In oral and maxillofacial surgery, there are many cases requiring the graft of epidermal tissues such as maxillectomy, and vestibuloplasty. There have been so many challenges for the culture of the epidermal tissue. Observing the ultrastructure of the cultured human oral kertinocytes, we could compare this findings with that of in vivo ones. With that, we could find the differencies and similarities between cultured cells and in vivo ones, and evaluate the clinical applications of cultured tissue. Human gingiva was obtained and the specimen was explanted on 24-well plate. Two types of culture media were used in this culture system. One was for the growth of the keratinocytes (Media I), and the other was for the stratification (Media II). Media I had special ingredients for the epidermal growth. Those were 0.5% dimethyl sulfoxide (DMSO), 30ng/ml of epidermal growth factor (EGF), 30ng/ml of cholera toxin, and $5{\mu}g/ml$ of transferrin. We cultured the oral keratinocytes for 3 weeks, and at that time the cultured keratinocytes were processed to prepare the specimen for the TEM study.
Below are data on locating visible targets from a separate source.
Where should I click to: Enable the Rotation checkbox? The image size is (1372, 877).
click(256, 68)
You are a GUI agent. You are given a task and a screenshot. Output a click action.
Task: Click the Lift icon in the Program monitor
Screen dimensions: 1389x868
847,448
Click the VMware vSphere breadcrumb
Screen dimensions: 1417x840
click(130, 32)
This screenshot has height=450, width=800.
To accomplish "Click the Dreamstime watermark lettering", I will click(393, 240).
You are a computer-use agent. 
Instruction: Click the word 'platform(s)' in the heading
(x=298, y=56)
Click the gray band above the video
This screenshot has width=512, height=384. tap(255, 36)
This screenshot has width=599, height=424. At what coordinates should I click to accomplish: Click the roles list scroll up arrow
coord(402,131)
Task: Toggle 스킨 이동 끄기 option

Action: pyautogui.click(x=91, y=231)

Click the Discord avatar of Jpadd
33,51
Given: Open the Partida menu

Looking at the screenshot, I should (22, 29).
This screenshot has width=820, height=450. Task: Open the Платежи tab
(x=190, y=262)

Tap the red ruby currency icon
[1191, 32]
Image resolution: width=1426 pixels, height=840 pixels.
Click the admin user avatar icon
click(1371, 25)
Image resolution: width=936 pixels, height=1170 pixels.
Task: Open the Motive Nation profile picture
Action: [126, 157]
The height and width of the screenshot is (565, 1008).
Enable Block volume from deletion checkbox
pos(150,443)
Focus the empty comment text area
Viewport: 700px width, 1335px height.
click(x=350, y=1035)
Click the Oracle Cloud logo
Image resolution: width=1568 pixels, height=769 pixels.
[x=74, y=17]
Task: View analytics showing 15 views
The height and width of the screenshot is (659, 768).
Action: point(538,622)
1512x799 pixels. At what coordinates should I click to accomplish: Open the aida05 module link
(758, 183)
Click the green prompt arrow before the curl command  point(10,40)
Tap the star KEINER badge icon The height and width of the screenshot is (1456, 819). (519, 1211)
The results were as follows.; 1. In the phase contrast micrograph, epidermal outgrowth firstly appeared on the 3rd day after explantation, and the growing keratinocytes were activley mitotic, and had polygonal shape and increased N/C ratio. 2. In the phase contrast micrograph, the outer most cells exhibited areas where broad cytoplasmic processes extended out onto the culture subtratum(fan-like appaearance). 3. In the TEM micrographs, the cultured keratinocytes showed stratification. The cells were in elongated form, and there were no morphologic differencies among the layers usually found in the in vivo gingiva. 4. Most of cellular organelles underwent lysis, and keratohyaline granules were seen. Tonofibrils were dispersed in the cytoplasm. 5. The cells were interconnected by desmosomes, and their frequency of distribution was considered to be lower than that of in vivo keratinocytes. 6. We could conclude the cultured oral keratinocytes exhibited signs of terminal differentiation.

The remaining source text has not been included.